Com o objetivo de reduzir os elevados índices de cesárea, a Agência Nacional de Saúde (ANS) em parceria com o Hospital Albert Einstein e Institute for Health Care Improvement, uma organização internacional focada em melhorar os serviços de saúde ao redor do mundo, lançou em 2015 o programa Parto Adequado.
A iniciativa nacional nasceu com o objetivo de apoiar e instrumentalizar a implementação de ações baseadas em evidências científicas para reduzir de forma segura o percentual de cesarianas desnecessárias e melhorar a qualidade e a segurança da atenção ao parto e nascimento em hospitais privados. Entre 2015 e 2016, 35 instituições e 19 operadoras de planos de saúde participaram dos testes iniciais, que demonstraram a viabilidade do projeto. Da atual fase de disseminação, que começou em 2017 e ainda está em curso, participam 108 hospitais e 60 operadoras. Até agora, já foram evitadas 20 mil cesarianas desnecessárias, segundo o programa. A terceira e última etapa prevê a disseminação das estratégias e práticas já testadas a várias maternidades e operadoras do país, em larga escala.
Para avaliar o impacto do programa, a pesquisadora Maria do Carmo Leal, professora de epidemiologia nos cursos de pós-graduação da Escola Nacional de Saúde Pública (ENSP) da Fundação Oswaldo Cruz (Fiocruz) com experiência em investigações epidemiológicas, analisou doze hospitais participantes do Parto Adequado.
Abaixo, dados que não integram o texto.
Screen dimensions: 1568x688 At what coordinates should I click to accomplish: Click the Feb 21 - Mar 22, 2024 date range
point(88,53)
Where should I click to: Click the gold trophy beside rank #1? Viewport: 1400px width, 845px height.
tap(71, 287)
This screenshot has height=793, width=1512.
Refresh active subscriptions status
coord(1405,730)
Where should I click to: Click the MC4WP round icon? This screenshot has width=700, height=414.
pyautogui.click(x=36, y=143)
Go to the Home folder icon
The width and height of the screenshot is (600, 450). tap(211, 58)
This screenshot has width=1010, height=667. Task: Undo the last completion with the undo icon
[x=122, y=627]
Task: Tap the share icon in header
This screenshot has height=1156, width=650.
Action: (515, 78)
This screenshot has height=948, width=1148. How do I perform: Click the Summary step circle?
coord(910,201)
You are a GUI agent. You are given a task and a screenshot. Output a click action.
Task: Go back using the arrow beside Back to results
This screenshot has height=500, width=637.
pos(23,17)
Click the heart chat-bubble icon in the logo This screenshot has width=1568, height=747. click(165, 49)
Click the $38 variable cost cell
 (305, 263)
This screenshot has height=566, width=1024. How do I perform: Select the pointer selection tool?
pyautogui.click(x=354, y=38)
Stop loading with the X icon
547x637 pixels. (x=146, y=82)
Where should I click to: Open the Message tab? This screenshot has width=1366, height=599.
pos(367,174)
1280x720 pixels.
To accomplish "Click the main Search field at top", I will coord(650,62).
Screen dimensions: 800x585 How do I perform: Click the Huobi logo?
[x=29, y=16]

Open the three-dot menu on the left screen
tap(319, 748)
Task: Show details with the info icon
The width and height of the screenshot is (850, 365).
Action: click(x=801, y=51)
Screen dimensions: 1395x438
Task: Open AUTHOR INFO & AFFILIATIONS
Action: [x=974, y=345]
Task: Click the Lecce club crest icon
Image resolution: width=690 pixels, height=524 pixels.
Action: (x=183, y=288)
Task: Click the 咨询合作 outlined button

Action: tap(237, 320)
Em cada um deles, entrevistou cerca de 400 mulheres que tiveram seus bebês nestas instituições selecionadas, num total de 4800 entrevistas. Entre as perguntas, estavam questões que tentavam identificar a qualidade do atendimento como um todo, as práticas adotadas no momento do parto e o tipo de parto: cesariana ou normal.
O estudo observou reduções de cesáreas em todos os doze hospitais participantes em 10% em média. Também notaram uma redução de 10% nos chamados recém-nascidos termo precoce, os bebês que nascem entre 37 e 38 semanas, um pouco abaixo das 39-40 consideradas ideais. “Estes nascimentos estão muito associados àquelas cesarianas agendadas e, com o programa, isso se reduziu significativamente porque os hospitais passaram a fazer um trabalho para impedir estes agendamentos antes das 39 semanas de gestação”, afirma Maria do Carmo Leal. “Não houve redução de prematuridade, porque os partos abaixo das 37 semanas são causados por outros variados fatores”. O programa também resultou num aumento dos índices de aleitamento materno na primeira hora de vida, fator extremamente importante para fortalecer o vínculo entre mãe e bebê.
No início do programa, os pesquisadores observaram que as equipes médicas e de enfermagem tinham dificuldade de conduzir e manejar partos vaginais porque não estavam mais acostumadas a realizá-los. Mas, com o tempo, os profissionais passaram a adotar procedimentos recomendados pela literatura científica, segundo as evidências publicadas internacionalmente. Entre as melhorias por parte dos profissionais estão maior presença de acompanhante durante os nascimentos, mais atendimentos por enfermeiros obstétricos, maior preenchimento do partograma, um gráfico que acompanha a evolução do trabalho de parto, menos manobras não mais recomendadas como rotina, assim como a episiotomias (corte no períneo para ampliar o canal do parto). A equipe médica também realizou menos procedimentos invasivos, como o cateter venoso (tomar a veia da mulher) e administrou menos medicamentos para alívio da dor e hormônios como a ocitocina. Como mecanismos para alívio da dor foram também utilizados banheira ou chuveiro com água morna e massagens. As gestantes também puderam beber água e se alimentar com comidas leves. No período expulsivo do parto, elas escolheram a posição que melhor lhes conviesse, reforçando o conforto e autonomia da mulher.
O estudo também avaliou a satisfação das mães e dos hospitais com o programa, dimensão esta que ainda está em fase de análise. Ao acessar os custos detalhados do atendimento ao parto em um hospital do estudo, a equipe observou que a intervenção Parto Adequado mostrou ser custo-efetiva, trazendo benefícios em comparação aos custos. “Verificamos que o programa traz benefícios para as gestantes, hospitais participantes e mais importante: para os bebês, que têm nascido de maneira mais saudável e no tempo certo”.